* [Source text]
>>>>

- Interactive map of the Amanjena area

General information
- Location: Marrakesh, Morocco
- Owner: Aman Resorts

= Amanjena =

Hotel in Morocco

Amanjena (lit. 'peaceful paradise') is a luxury hotel and resort in Palmeraie, a southeastern suburb of Marrakesh, Morocco. Built-in 2000, it was the first Aman Resort on the African continent. In May 2015, David Beckham celebrated his 40th birthday at the hotel.

==Background==
Amanjena is situated in Marrakesh's Palmeraie, along the road to Ouarzazate, just outside Morocco's UNESCO-protected city of Marrakesh in an area where the river valleys of Draa and Dadès merge with the Sahara desert. The resort is set in the backdrop of a hill which rises to a height of 13000 feet, in the surroundings of an olive orchard of the Almoravid period. There are views of the Atlas Mountains.

The 2010 movie Sex and the City 2 was filmed at Amanjena. In May 2015, David Beckham celebrated his 40th birthday at the hotel, along with guests Gordon Ramsay and Tana Ramsay, David Gardner and Liv Tyler, the Spice Girls, Eva Longoria, Tom Cruise, David Blaine, Guy Ritchie and Vanessa Feltz.

<<<<

* [Work order]
Translate this sentence from the Amanjena article into Spanish: "The 2010 movie Sex and the City 2 was filmed at Amanjena."

* [Data block]
>>>>

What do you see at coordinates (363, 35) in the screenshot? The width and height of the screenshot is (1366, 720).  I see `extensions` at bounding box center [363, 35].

<<<<

* [Task answer]
La película de 2010 Sex and the City 2 se filmó en Amanjena.